▸ Problem: Go through the lines below. Copy those with "text".

Pixel coordinate grounding data:
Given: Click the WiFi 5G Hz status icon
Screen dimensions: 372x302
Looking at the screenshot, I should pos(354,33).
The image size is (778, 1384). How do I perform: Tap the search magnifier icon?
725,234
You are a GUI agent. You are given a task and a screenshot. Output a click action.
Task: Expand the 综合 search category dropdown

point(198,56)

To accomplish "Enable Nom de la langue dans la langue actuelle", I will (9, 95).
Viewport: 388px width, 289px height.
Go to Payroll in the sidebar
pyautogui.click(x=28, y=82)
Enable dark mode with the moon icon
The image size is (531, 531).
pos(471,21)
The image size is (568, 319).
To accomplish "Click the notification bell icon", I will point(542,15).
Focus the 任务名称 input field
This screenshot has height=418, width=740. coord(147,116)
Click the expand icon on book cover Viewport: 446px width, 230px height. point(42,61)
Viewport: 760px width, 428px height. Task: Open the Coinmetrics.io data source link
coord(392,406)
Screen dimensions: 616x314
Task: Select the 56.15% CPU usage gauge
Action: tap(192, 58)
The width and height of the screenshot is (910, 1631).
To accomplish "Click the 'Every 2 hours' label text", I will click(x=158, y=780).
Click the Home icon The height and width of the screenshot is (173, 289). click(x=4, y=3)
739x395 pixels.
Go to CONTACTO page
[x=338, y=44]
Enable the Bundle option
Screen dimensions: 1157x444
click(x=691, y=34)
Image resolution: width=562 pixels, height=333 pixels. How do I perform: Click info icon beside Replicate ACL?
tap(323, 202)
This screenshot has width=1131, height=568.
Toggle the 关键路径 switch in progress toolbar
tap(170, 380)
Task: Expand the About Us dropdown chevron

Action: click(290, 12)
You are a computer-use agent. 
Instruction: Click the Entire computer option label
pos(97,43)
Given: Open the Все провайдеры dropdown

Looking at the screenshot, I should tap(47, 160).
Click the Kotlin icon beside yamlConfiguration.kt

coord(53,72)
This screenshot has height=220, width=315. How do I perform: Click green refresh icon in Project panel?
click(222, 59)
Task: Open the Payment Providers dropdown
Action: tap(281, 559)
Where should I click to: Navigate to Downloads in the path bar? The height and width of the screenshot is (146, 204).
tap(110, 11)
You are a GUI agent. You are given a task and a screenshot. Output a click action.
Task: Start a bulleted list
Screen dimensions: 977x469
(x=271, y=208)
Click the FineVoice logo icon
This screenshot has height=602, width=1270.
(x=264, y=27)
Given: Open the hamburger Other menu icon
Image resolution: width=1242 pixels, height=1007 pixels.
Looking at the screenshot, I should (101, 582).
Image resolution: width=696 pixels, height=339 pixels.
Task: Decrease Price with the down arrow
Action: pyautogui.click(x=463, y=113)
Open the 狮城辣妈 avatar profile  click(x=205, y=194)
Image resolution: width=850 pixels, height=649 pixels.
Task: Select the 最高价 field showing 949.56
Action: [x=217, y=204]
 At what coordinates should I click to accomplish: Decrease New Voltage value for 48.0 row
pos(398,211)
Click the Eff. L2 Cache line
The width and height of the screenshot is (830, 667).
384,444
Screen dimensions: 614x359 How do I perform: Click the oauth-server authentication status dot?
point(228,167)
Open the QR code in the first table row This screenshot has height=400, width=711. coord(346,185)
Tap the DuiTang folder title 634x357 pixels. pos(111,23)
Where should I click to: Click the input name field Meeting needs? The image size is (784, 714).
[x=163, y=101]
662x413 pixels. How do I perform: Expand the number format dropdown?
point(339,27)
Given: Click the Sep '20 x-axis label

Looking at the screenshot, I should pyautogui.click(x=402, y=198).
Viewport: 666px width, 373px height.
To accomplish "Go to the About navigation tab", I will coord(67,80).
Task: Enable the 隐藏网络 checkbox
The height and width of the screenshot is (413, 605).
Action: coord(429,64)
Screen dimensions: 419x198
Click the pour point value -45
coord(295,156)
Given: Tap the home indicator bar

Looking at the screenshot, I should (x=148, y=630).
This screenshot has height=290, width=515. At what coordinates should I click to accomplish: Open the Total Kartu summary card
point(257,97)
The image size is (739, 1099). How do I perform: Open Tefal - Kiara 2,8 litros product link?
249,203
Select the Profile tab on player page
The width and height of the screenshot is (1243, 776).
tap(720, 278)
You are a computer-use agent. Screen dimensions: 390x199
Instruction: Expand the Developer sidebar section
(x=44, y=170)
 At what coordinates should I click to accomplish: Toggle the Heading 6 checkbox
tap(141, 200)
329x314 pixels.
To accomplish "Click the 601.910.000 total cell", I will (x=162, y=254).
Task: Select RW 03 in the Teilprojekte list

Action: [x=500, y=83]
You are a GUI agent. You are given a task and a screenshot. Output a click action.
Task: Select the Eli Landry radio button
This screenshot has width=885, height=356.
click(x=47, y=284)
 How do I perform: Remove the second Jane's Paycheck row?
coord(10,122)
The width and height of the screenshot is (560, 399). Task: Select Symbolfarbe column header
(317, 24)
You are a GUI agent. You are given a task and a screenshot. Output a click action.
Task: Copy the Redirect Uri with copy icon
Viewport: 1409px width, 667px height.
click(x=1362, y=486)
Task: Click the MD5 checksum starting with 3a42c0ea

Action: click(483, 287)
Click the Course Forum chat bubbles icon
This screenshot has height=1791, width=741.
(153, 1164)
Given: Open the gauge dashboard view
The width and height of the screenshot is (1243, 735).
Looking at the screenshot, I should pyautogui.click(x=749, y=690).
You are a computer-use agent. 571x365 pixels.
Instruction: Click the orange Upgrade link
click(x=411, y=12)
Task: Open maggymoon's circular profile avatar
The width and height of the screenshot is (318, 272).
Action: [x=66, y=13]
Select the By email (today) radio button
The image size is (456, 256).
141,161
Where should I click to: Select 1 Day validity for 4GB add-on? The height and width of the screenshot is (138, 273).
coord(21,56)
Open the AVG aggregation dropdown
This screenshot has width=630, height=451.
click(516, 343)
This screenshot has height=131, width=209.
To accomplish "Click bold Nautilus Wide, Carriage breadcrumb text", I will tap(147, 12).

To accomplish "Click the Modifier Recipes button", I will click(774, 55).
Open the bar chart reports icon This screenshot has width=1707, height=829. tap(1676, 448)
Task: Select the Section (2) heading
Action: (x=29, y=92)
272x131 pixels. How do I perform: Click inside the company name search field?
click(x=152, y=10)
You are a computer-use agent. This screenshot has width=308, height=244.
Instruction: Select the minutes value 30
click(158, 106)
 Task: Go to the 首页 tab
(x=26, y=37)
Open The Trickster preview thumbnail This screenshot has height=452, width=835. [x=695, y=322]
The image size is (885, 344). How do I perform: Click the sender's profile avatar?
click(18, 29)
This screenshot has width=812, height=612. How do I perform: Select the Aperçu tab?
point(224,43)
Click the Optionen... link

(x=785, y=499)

▸ Task result:
To accomplish "Click the 'Every 2 hours' label text", I will click(x=158, y=780).
To accomplish "Click bold Nautilus Wide, Carriage breadcrumb text", I will tap(147, 12).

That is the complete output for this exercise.